King graduated from the University of California, Santa Barbara in 2012 with a degree in environmental studies and professional writing.

==Career==

=== Sprout Up ===
King attributes the beginning of Sprout Up, founded in 2009, to not one, but two big "thank you's." The first came from two parents, who were astonished to see their developmentally disabled son overcome his fear of waves at a summer surf camp because of King. The second unforgettable "thank you" came from an inspired 2nd grade girl, for whom the highlight of each school week was King's science lesson, especially when she got to "dance" like a bumblebee or nurture her own seed to grow tall and strong.

Over the past four years, Sprout Up, formerly known as Environmental Education for the Next Generation (EENG), has expanded from 25 college students at UCSB in five different classrooms, to five other chapters: San Luis Obispo, Santa Cruz, San Francisco, New York City, and Davis.

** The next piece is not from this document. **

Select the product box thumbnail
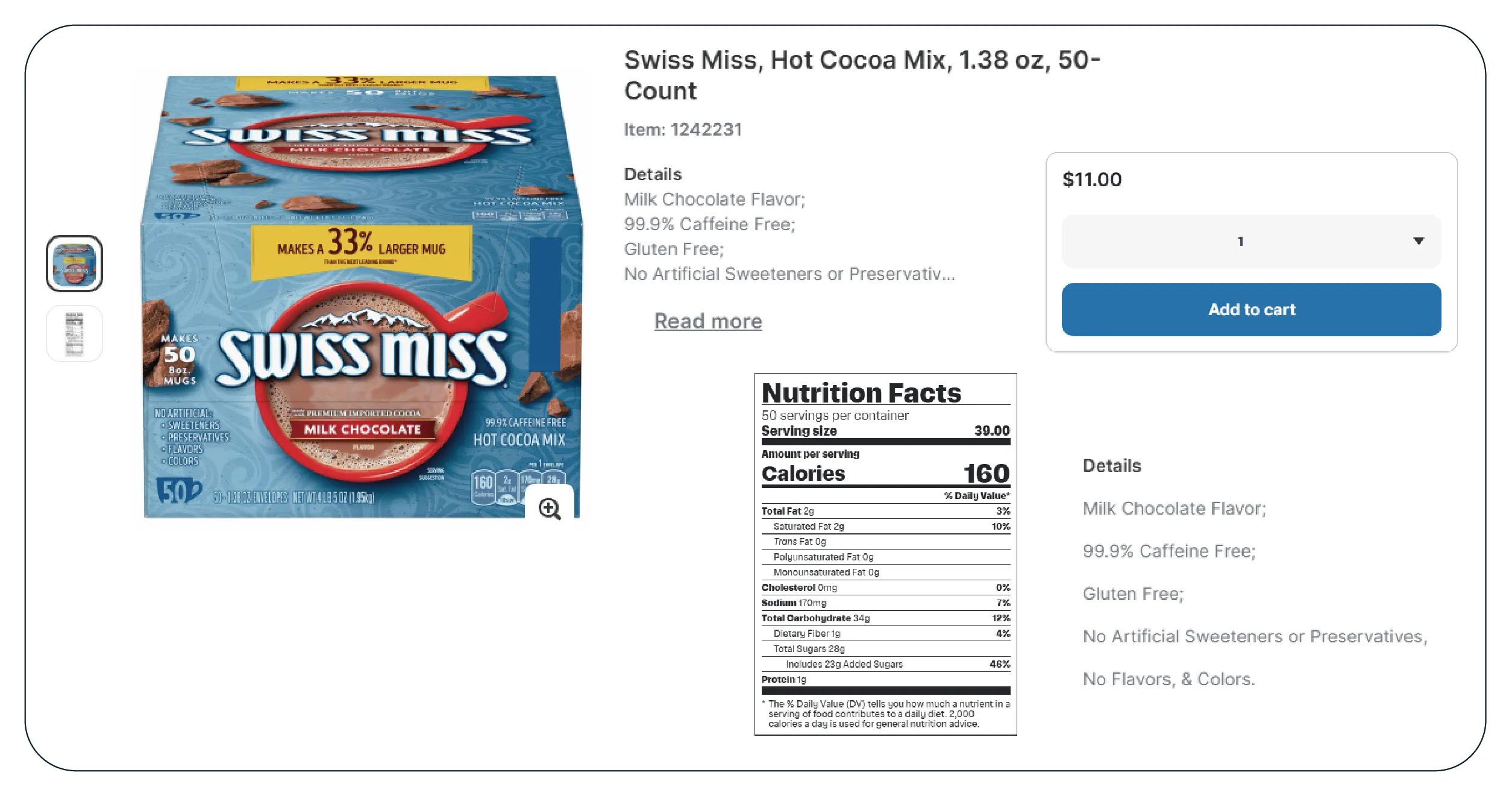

The curriculum aligns closely with the California Department of Education's content standards and uses a system of teaching called "flow learning" which engages the four types of 4MAT system learners. Lessons cover topics like water conservation, habitats, seed cultivation, ecosystems, sustainability, composting, and soil science, covering a broad range of environmental issues.

King received $100,000 in 2011 for his work and was in the running to receive $1,000,000 in December, 2012. Yet, he still prides himself in his favorite activities—surfing, hiking, and teaching.

=== Surf Trip List ===
In 2018, King founded Surf Trip List, a non-profit involving surfing camp memberships.

=== Stackbit ===
King is the "Chief" at Stackbit, a tech company, which was acquired by Netlify in 2023.

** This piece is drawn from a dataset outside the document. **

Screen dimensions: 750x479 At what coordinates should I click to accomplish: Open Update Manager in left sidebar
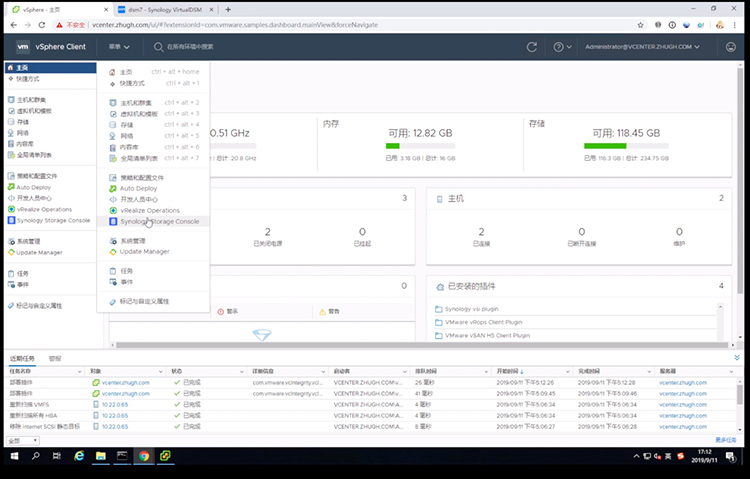39,252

==Awards in relation to King's involvement with Sprout Up==

===2013===
- Chase Community Giving Awards Finalist

===2012===
- Chase Community Giving Awards ($20,000)
- Brower Youth Award ($3,000)
- VH1’s Do Something Finalist

===2011===
- Dockers Wear the Pants Contest Grant ($100,000)
Chosen from a nation-wide pool of over 3,300 entries to live your life’s passion.
- Donald A. Strauss Scholarship Award ($10,000)
Awarded to 12 California college students to undertake a high-impact, sustainable, social change project in their senior year.
- Community Affairs Board Foundation Grant ($10,000)
- Williams Corrbett Foundation Award ($10,000)

===2010===
- The Fund for Santa Barbara’s Youth Making Change Grant ($2,300)
- UCSB Associated Students 2010 Project of the Year
- Tom Roger’s Scholarship Award ($5,000)
For a project that embodies the ideals of civic responsibility and environmental stewardship.
- Yolanda Garcia Scholarship Award ($1,000)
Awarded for outstanding community service and social justice.